Agricultural co-mingling is the result of different crops being grown in close proximity with each other; sharing the same fields due to crop rotation; and / or sharing the same facilities for harvesting, transport and, storage despite the application of allergen controls as part of Good Agricultural Practices (GAPs). This means that the presence of variable amounts of one crop may be found in another crop. This is of particular concern in relation to the potential presence of allergens, such as cereals containing gluten, peanuts, soy and lupins. Although it is possible to apply processes to “clean” crops and reduce the concentration of co-mingled grains, seeds or pulses, these do not generally remove all traces of them and thus allergen identification and declaration is an important consideration.

Mandatory allergen labelling: The Australian and New Zealand legislation does not expressly cover labelling of the presence of allergens due to agricultural co-mingling. However, the ANZ Food Standards Code Standard 1.2.3-4 does however require named allergens (or their products) to be declared when they are present as:

(a)    an ingredient or as an ingredient of a compound ingredient; or
(b)    a substance used as a food additive, or an ingredient or component of such a substance; or
(c)    a substance or food used as a processing aid, or an ingredient or component of such a substance or food.

Allergens present due to agricultural co-mingling do not fall under the requirements for mandatory labelling in the ANZ Food Standards Code. However, this does not remove the responsibility of manufacturers to communicate to their consumers the possible presence of an allergen to which they may be sensitive. This is similar to cross contact allergens present due to manufacturing which are also not expressly required to be labelled by the legislation and where the manufacturer must consider whether these allergens should be declared voluntarily on a product label.

Precautionary allergen labelling: The VITAL Program was developed to provide a standardised science-based risk assessment for voluntary cross contact allergen labelling and it may be appropriate to apply the same principles to the presence of allergens due to agricultural co-mingling in the absence of any mandatory requirements.
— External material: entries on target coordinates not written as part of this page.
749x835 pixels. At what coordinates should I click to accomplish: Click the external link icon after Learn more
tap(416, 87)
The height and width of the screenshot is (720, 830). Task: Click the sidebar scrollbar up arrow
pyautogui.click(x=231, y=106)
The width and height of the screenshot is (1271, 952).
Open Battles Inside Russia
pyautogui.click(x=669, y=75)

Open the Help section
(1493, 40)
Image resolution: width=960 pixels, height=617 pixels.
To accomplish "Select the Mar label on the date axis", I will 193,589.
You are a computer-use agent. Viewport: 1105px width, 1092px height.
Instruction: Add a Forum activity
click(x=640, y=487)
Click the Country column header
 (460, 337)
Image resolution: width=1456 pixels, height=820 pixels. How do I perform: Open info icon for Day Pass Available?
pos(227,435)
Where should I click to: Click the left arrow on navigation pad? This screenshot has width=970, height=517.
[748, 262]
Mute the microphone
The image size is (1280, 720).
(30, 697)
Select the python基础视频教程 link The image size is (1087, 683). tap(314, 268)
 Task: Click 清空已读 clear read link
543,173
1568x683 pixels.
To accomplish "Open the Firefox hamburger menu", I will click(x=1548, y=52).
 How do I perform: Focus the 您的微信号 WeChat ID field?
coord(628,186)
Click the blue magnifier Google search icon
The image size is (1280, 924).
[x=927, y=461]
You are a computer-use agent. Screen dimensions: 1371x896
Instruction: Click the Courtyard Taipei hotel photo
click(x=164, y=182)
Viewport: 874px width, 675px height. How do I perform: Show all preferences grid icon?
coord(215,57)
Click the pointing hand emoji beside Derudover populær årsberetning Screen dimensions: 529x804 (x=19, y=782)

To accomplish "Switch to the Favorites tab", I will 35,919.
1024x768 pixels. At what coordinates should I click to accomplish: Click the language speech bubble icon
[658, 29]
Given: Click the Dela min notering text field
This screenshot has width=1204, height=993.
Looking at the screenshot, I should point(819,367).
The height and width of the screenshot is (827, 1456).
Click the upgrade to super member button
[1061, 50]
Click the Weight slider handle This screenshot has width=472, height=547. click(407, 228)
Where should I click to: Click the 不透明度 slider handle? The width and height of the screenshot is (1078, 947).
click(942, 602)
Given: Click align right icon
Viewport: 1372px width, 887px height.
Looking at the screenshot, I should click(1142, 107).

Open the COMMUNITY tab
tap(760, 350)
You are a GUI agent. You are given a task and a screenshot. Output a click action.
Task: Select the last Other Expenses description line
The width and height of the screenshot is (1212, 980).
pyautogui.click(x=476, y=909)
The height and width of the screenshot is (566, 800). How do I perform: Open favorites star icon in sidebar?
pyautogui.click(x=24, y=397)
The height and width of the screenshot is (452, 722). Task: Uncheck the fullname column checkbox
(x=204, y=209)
An important consideration in the use of the VITAL Program for co-mingled crops is to identify the physical form of the allergen. Where a grain or pulse has been milled or crushed, the allergen may be readily and homogeneously dispersed through the resulting meal or flour. In these cases, it may be possible to apply monitoring and analysis to assess the risk of a consumer being exposed to the minimum eliciting dose (Reference Dose) of the allergen. This approach may not be appropriate where levels of the allergen are highly variable and a further more detailed risk assessment may need to be applied. It is also important to consider that when the allergen is present in a particulate form, a lower level of co-mingling may still present a significant risk, especially when one or two particles (grains, beans, seeds etc.) may comprise an eliciting dose (Reference Dose). See the VITAL Program Guide for more details.

In order to make an informed risk based decision regarding these issues, further information should be collated to consider the nature of the allergen, the likely distribution and level of the allergen and whether the commodity implicated destined for further processing or immediate use by the consumer. All these factors need to be considered to make an appropriate risk based decision.